Instructions:
**a.** Decide whether each statement agrees with the passage on sexual selection and gene selection, answering yes or no and quoting the words that decide it: (i) Peahens are female peacocks. (ii) In humans, one sex has dominant control over mate choice. (iii) Female sloths scream to let potential mates know where they are.
**b.** Please carry on the passage on sexual selection and gene selection, starting after its final sentence.

The second process of sexual selection is preferential mate choice, also called intersexual selection. In this process, if members of one sex are attracted to certain qualities in mates — such as brilliant plumage, signs of good health, or even intelligence — those desired qualities get passed on in greater numbers simply because their possessors mate more often. For example, the colourful plumage of peacocks exists due to a long evolutionary history of attraction on the part of peahens, the term for female peacocks, to males with brilliantly-coloured feathers.

In all sexually-reproducing species, adaptations in the sexes — both males and females — exist due to survival selection and sexual selection. Returning to the question of human reproductive adaptations, we might ask ourselves what these might be. For example, is there a human “equivalent” to peacock tail plumage? Are there human signals of desirable genes that are fundamentally important in human courtship? One of the challenges to understanding reproductive adaptations might be our inability to see ourselves as evolved animals subject to reproductive pressures throughout our evolutionary history just as other non-human animals have been. Furthermore, unlike other animals where one sex has dominant control over mate choice, humans have mutual mate choice. That is, both women and men typically have a say in choosing their mates, and both mates value qualities such as kindness, intelligence, and dependability that are beneficial to long-term relationships, which are qualities that make good partners and good parents. Understanding human adaptations requires us to think critically about the life challenges that have impacted humans over millennia. Unfortunately, our knowledge of these challenges is limited and sometimes requires us to make assumptions rather than rely on hard evidence.

Gene selection theory

In modern evolutionary theory, all evolutionary processes boil down to an organism’s genes. Genes are the basic units of heredity; that is, genes are the information that is passed along in DNA that tells the cells and molecules how to “build” the organism and how that organism should behave. Genes that are better able to encourage the organism to reproduce, thus replicating themselves in the organism’s offspring, have an advantage over competing genes that are less able. For example, take female sloths. In order to attract a mate, they will scream as loudly as they can to let potential mates know where they are in the thick jungle. Now, consider two types of genes in female sloths: one gene that allows them to scream extremely loudly and another that only allows them to scream moderately loudly. In this case, the female sloth with the gene that allows her to shout louder will attract more mates — increasing reproductive success — which ensures that her genes are more readily passed on than those of the quieter sloth.

Supplied data:
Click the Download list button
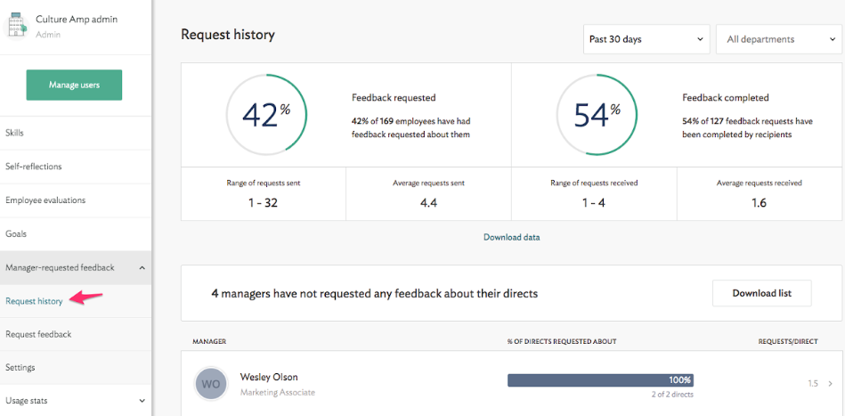This screenshot has height=416, width=845. [x=761, y=293]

Answers to this exercise:
**a.**
(i) Yes: "peahens, the term for female peacocks"
(ii) No: "unlike other animals where one sex has dominant control over mate choice, humans have mutual mate choice"
(iii) Yes: "they will scream as loudly as they can to let potential mates know where they are in the thick jungle"

**b.**
Essentially, genes can boost their own replicative success in two basic ways. First, they can influence the odds for survival and reproduction of the organism they are in; this is called individual reproductive success or fitness, as we saw in the example with the sloths. Second, genes can also influence the organism to help other organisms who also likely contain those genes — known as “genetic relatives” — to survive and reproduce; this is called inclusive fitness. For example, why do human parents tend to help their own kids with the financial burdens of a college education and not the kids next door? Well, having a college education increases one’s attractiveness to other mates, which in turn increases one’s likelihood for reproducing and passing on genes. Because parents’ genes are in their own children, and not the neighbourhood children, funding their children’s educations increases the likelihood that the parents’ genes will be passed on.

Understanding gene replication is the key to understanding modern evolutionary theory. It also fits well with many evolutionary psychological theories. However, for the time being, we will move beyond our discussion of genes and focus primarily on actual adaptations that evolved because they helped our ancestors survive and/or reproduce.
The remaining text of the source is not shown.